• _Work required_
Lay out every line of the records below as a Markdown table with two columns, Row and Text, numbering the rows and skipping any blank lines.

★ ★ ★ ★

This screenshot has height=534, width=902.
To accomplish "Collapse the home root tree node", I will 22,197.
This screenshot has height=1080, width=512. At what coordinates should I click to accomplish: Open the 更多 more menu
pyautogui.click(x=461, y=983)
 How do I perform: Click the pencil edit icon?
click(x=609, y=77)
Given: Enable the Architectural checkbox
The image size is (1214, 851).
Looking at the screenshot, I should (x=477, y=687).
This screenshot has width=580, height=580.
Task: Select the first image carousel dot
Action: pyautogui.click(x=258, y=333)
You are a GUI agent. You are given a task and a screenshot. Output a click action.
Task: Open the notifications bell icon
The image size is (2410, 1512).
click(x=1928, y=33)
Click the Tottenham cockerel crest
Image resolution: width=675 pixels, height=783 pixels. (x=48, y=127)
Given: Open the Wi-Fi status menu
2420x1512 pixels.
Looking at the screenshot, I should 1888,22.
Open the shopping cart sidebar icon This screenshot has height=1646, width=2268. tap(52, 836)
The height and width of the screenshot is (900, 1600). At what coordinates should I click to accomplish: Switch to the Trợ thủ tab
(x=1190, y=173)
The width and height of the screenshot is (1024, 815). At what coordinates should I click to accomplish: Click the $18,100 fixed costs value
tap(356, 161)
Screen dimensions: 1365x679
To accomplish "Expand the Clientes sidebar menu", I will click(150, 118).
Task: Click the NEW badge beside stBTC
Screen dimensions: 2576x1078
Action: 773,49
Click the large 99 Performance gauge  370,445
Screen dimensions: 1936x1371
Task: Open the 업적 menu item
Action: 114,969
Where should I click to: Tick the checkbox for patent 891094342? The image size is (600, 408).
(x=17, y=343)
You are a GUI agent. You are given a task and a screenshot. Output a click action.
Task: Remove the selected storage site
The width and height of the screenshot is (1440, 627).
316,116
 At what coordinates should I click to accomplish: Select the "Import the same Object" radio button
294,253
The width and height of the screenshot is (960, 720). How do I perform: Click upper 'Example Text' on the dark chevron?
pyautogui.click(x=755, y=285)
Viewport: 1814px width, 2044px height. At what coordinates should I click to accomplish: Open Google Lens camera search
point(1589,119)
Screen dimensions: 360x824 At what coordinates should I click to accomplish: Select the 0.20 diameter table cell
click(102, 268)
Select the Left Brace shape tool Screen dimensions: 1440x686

★ ★ ★ ★

• _Correct result_
| Row | Text |
|---|---|
| 1 | This screenshot has height=534, width=902. |
| 2 | To accomplish "Collapse the home root tree node", I will 22,197. |
| 3 | This screenshot has height=1080, width=512. At what coordinates should I click to accomplish: Open the 更多 more menu |
| 4 | pyautogui.click(x=461, y=983) |
| 5 |  How do I perform: Click the pencil edit icon? |
| 6 | click(x=609, y=77) |
| 7 | Given: Enable the Architectural checkbox |
| 8 | The image size is (1214, 851). |
| 9 | Looking at the screenshot, I should (x=477, y=687). |
| 10 | This screenshot has width=580, height=580. |
| 11 | Task: Select the first image carousel dot |
| 12 | Action: pyautogui.click(x=258, y=333) |
| 13 | You are a GUI agent. You are given a task and a screenshot. Output a click action. |
| 14 | Task: Open the notifications bell icon |
| 15 | The image size is (2410, 1512). |
| 16 | click(x=1928, y=33) |
| 17 | Click the Tottenham cockerel crest |
| 18 | Image resolution: width=675 pixels, height=783 pixels. (x=48, y=127) |
| 19 | Given: Open the Wi-Fi status menu |
| 20 | 2420x1512 pixels. |
| 21 | Looking at the screenshot, I should 1888,22. |
| 22 | Open the shopping cart sidebar icon This screenshot has height=1646, width=2268. tap(52, 836) |
| 23 | The height and width of the screenshot is (900, 1600). At what coordinates should I click to accomplish: Switch to the Trợ thủ tab |
| 24 | (x=1190, y=173) |
| 25 | The width and height of the screenshot is (1024, 815). At what coordinates should I click to accomplish: Click the $18,100 fixed costs value |
| 26 | tap(356, 161) |
| 27 | Screen dimensions: 1365x679 |
| 28 | To accomplish "Expand the Clientes sidebar menu", I will click(150, 118). |
| 29 | Task: Click the NEW badge beside stBTC |
| 30 | Screen dimensions: 2576x1078 |
| 31 | Action: 773,49 |
| 32 | Click the large 99 Performance gauge  370,445 |
| 33 | Screen dimensions: 1936x1371 |
| 34 | Task: Open the 업적 menu item |
| 35 | Action: 114,969 |
| 36 | Where should I click to: Tick the checkbox for patent 891094342? The image size is (600, 408). |
| 37 | (x=17, y=343) |
| 38 | You are a GUI agent. You are given a task and a screenshot. Output a click action. |
| 39 | Task: Remove the selected storage site |
| 40 | The width and height of the screenshot is (1440, 627). |
| 41 | 316,116 |
| 42 |  At what coordinates should I click to accomplish: Select the "Import the same Object" radio button |
| 43 | 294,253 |
| 44 | The width and height of the screenshot is (960, 720). How do I perform: Click upper 'Example Text' on the dark chevron? |
| 45 | pyautogui.click(x=755, y=285) |
| 46 | Viewport: 1814px width, 2044px height. At what coordinates should I click to accomplish: Open Google Lens camera search |
| 47 | point(1589,119) |
| 48 | Screen dimensions: 360x824 At what coordinates should I click to accomplish: Select the 0.20 diameter table cell |
| 49 | click(102, 268) |
| 50 | Select the Left Brace shape tool Screen dimensions: 1440x686 |